- **RECORD EXTRACTS**
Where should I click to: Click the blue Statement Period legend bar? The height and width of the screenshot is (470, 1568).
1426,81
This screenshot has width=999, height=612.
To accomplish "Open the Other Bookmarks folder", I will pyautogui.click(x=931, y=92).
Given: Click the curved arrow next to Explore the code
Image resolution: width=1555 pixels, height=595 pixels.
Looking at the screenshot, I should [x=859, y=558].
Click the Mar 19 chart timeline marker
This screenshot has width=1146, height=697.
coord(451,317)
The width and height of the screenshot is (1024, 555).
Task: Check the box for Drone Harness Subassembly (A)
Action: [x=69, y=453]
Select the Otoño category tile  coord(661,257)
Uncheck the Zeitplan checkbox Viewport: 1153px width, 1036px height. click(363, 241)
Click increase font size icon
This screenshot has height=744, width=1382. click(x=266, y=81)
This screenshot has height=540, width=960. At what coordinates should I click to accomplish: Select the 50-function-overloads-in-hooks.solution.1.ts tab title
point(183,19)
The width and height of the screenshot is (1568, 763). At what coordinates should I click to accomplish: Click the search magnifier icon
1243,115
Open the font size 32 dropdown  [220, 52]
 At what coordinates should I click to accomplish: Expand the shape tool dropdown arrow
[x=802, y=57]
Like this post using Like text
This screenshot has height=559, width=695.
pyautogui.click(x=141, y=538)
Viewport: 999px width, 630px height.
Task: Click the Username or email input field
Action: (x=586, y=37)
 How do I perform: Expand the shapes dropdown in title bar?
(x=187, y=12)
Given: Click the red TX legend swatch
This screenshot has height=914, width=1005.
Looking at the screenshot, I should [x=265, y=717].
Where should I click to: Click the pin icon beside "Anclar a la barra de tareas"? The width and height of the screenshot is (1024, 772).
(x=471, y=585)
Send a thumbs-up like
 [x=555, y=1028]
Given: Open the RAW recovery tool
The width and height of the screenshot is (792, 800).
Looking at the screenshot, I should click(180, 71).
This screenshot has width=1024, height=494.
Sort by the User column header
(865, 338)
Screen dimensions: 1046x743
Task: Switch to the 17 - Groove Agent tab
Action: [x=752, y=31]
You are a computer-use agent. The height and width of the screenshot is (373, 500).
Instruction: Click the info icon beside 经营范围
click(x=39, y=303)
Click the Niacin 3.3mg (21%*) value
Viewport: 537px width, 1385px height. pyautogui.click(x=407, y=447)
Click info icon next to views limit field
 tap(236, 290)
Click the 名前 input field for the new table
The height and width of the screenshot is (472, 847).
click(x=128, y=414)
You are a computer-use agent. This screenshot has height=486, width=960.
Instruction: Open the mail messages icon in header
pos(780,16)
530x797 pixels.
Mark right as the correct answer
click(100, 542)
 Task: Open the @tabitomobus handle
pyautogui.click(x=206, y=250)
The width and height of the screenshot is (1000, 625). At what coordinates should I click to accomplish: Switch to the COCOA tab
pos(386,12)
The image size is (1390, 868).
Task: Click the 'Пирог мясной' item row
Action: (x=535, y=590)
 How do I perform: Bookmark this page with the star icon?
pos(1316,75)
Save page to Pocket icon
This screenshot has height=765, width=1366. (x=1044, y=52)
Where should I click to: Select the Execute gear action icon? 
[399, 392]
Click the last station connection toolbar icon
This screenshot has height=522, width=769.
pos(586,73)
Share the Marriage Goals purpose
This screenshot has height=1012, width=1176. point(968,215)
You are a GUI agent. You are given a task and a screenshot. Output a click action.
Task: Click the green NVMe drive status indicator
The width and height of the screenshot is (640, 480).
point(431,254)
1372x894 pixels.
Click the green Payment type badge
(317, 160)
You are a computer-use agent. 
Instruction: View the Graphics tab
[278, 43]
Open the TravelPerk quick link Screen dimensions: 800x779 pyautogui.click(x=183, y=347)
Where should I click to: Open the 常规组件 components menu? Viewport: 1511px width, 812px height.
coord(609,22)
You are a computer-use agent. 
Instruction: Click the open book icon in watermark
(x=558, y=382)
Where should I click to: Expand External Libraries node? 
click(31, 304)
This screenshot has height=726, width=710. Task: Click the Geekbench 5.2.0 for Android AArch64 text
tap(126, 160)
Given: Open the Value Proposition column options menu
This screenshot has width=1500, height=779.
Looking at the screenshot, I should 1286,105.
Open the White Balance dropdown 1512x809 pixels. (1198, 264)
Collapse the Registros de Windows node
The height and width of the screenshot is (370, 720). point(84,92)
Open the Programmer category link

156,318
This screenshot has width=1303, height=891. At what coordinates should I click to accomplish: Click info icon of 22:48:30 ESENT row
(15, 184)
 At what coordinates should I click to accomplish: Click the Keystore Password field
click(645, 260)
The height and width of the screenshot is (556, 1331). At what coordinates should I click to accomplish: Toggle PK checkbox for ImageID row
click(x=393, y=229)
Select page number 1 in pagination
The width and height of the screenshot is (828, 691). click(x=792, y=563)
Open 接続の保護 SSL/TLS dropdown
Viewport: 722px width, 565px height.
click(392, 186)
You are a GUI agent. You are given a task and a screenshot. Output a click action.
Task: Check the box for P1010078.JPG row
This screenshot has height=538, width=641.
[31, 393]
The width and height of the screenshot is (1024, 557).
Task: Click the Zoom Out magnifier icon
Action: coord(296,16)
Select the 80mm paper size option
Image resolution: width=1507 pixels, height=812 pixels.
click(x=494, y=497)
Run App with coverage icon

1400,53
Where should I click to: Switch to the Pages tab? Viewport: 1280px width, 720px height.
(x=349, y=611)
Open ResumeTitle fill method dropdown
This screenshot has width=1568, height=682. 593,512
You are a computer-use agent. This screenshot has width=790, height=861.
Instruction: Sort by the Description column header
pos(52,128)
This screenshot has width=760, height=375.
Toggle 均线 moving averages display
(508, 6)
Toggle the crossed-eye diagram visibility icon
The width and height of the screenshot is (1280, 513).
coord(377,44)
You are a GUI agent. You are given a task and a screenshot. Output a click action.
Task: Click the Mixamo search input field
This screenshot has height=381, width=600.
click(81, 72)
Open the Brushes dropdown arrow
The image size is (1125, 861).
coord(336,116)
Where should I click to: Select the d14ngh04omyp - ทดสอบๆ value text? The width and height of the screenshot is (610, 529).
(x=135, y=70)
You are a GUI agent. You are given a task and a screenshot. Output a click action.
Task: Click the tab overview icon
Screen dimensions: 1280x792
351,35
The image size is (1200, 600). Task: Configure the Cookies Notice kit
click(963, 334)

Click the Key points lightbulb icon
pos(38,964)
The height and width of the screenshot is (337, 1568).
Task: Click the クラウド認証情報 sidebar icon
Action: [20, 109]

- **AIM OF THE TASK**
Once you have read the listing above, set it down again without alteration.

- **ANSWER SPACE**
Where should I click to: Click the blue Statement Period legend bar? The height and width of the screenshot is (470, 1568).
1426,81
This screenshot has width=999, height=612.
To accomplish "Open the Other Bookmarks folder", I will pyautogui.click(x=931, y=92).
Given: Click the curved arrow next to Explore the code
Image resolution: width=1555 pixels, height=595 pixels.
Looking at the screenshot, I should [x=859, y=558].
Click the Mar 19 chart timeline marker
This screenshot has width=1146, height=697.
coord(451,317)
The width and height of the screenshot is (1024, 555).
Task: Check the box for Drone Harness Subassembly (A)
Action: [x=69, y=453]
Select the Otoño category tile  coord(661,257)
Uncheck the Zeitplan checkbox Viewport: 1153px width, 1036px height. click(363, 241)
Click increase font size icon
This screenshot has height=744, width=1382. click(x=266, y=81)
This screenshot has height=540, width=960. At what coordinates should I click to accomplish: Select the 50-function-overloads-in-hooks.solution.1.ts tab title
point(183,19)
The width and height of the screenshot is (1568, 763). At what coordinates should I click to accomplish: Click the search magnifier icon
1243,115
Open the font size 32 dropdown  [220, 52]
 At what coordinates should I click to accomplish: Expand the shape tool dropdown arrow
[x=802, y=57]
Like this post using Like text
This screenshot has height=559, width=695.
pyautogui.click(x=141, y=538)
Viewport: 999px width, 630px height.
Task: Click the Username or email input field
Action: (x=586, y=37)
 How do I perform: Expand the shapes dropdown in title bar?
(x=187, y=12)
Given: Click the red TX legend swatch
This screenshot has height=914, width=1005.
Looking at the screenshot, I should [x=265, y=717].
Where should I click to: Click the pin icon beside "Anclar a la barra de tareas"? The width and height of the screenshot is (1024, 772).
(x=471, y=585)
Send a thumbs-up like
 [x=555, y=1028]
Given: Open the RAW recovery tool
The width and height of the screenshot is (792, 800).
Looking at the screenshot, I should click(180, 71).
This screenshot has width=1024, height=494.
Sort by the User column header
(865, 338)
Screen dimensions: 1046x743
Task: Switch to the 17 - Groove Agent tab
Action: [x=752, y=31]
You are a computer-use agent. The height and width of the screenshot is (373, 500).
Instruction: Click the info icon beside 经营范围
click(x=39, y=303)
Click the Niacin 3.3mg (21%*) value
Viewport: 537px width, 1385px height. pyautogui.click(x=407, y=447)
Click info icon next to views limit field
 tap(236, 290)
Click the 名前 input field for the new table
The height and width of the screenshot is (472, 847).
click(x=128, y=414)
You are a computer-use agent. This screenshot has height=486, width=960.
Instruction: Open the mail messages icon in header
pos(780,16)
530x797 pixels.
Mark right as the correct answer
click(100, 542)
 Task: Open the @tabitomobus handle
pyautogui.click(x=206, y=250)
The width and height of the screenshot is (1000, 625). At what coordinates should I click to accomplish: Switch to the COCOA tab
pos(386,12)
The image size is (1390, 868).
Task: Click the 'Пирог мясной' item row
Action: (x=535, y=590)
 How do I perform: Bookmark this page with the star icon?
pos(1316,75)
Save page to Pocket icon
This screenshot has height=765, width=1366. (x=1044, y=52)
Where should I click to: Select the Execute gear action icon? 
[399, 392]
Click the last station connection toolbar icon
This screenshot has height=522, width=769.
pos(586,73)
Share the Marriage Goals purpose
This screenshot has height=1012, width=1176. point(968,215)
You are a GUI agent. You are given a task and a screenshot. Output a click action.
Task: Click the green NVMe drive status indicator
The width and height of the screenshot is (640, 480).
point(431,254)
1372x894 pixels.
Click the green Payment type badge
(317, 160)
You are a computer-use agent. 
Instruction: View the Graphics tab
[278, 43]
Open the TravelPerk quick link Screen dimensions: 800x779 pyautogui.click(x=183, y=347)
Where should I click to: Open the 常规组件 components menu? Viewport: 1511px width, 812px height.
coord(609,22)
You are a computer-use agent. 
Instruction: Click the open book icon in watermark
(x=558, y=382)
Where should I click to: Expand External Libraries node? 
click(31, 304)
This screenshot has height=726, width=710. Task: Click the Geekbench 5.2.0 for Android AArch64 text
tap(126, 160)
Given: Open the Value Proposition column options menu
This screenshot has width=1500, height=779.
Looking at the screenshot, I should 1286,105.
Open the White Balance dropdown 1512x809 pixels. (1198, 264)
Collapse the Registros de Windows node
The height and width of the screenshot is (370, 720). point(84,92)
Open the Programmer category link

156,318
This screenshot has width=1303, height=891. At what coordinates should I click to accomplish: Click info icon of 22:48:30 ESENT row
(15, 184)
 At what coordinates should I click to accomplish: Click the Keystore Password field
click(645, 260)
The height and width of the screenshot is (556, 1331). At what coordinates should I click to accomplish: Toggle PK checkbox for ImageID row
click(x=393, y=229)
Select page number 1 in pagination
The width and height of the screenshot is (828, 691). click(x=792, y=563)
Open 接続の保護 SSL/TLS dropdown
Viewport: 722px width, 565px height.
click(392, 186)
You are a GUI agent. You are given a task and a screenshot. Output a click action.
Task: Check the box for P1010078.JPG row
This screenshot has height=538, width=641.
[31, 393]
The width and height of the screenshot is (1024, 557).
Task: Click the Zoom Out magnifier icon
Action: coord(296,16)
Select the 80mm paper size option
Image resolution: width=1507 pixels, height=812 pixels.
click(x=494, y=497)
Run App with coverage icon

1400,53
Where should I click to: Switch to the Pages tab? Viewport: 1280px width, 720px height.
(x=349, y=611)
Open ResumeTitle fill method dropdown
This screenshot has width=1568, height=682. 593,512
You are a computer-use agent. This screenshot has width=790, height=861.
Instruction: Sort by the Description column header
pos(52,128)
This screenshot has width=760, height=375.
Toggle 均线 moving averages display
(508, 6)
Toggle the crossed-eye diagram visibility icon
The width and height of the screenshot is (1280, 513).
coord(377,44)
You are a GUI agent. You are given a task and a screenshot. Output a click action.
Task: Click the Mixamo search input field
This screenshot has height=381, width=600.
click(81, 72)
Open the Brushes dropdown arrow
The image size is (1125, 861).
coord(336,116)
Where should I click to: Select the d14ngh04omyp - ทดสอบๆ value text? The width and height of the screenshot is (610, 529).
(x=135, y=70)
You are a GUI agent. You are given a task and a screenshot. Output a click action.
Task: Click the tab overview icon
Screen dimensions: 1280x792
351,35
The image size is (1200, 600). Task: Configure the Cookies Notice kit
click(963, 334)

Click the Key points lightbulb icon
pos(38,964)
The height and width of the screenshot is (337, 1568).
Task: Click the クラウド認証情報 sidebar icon
Action: [20, 109]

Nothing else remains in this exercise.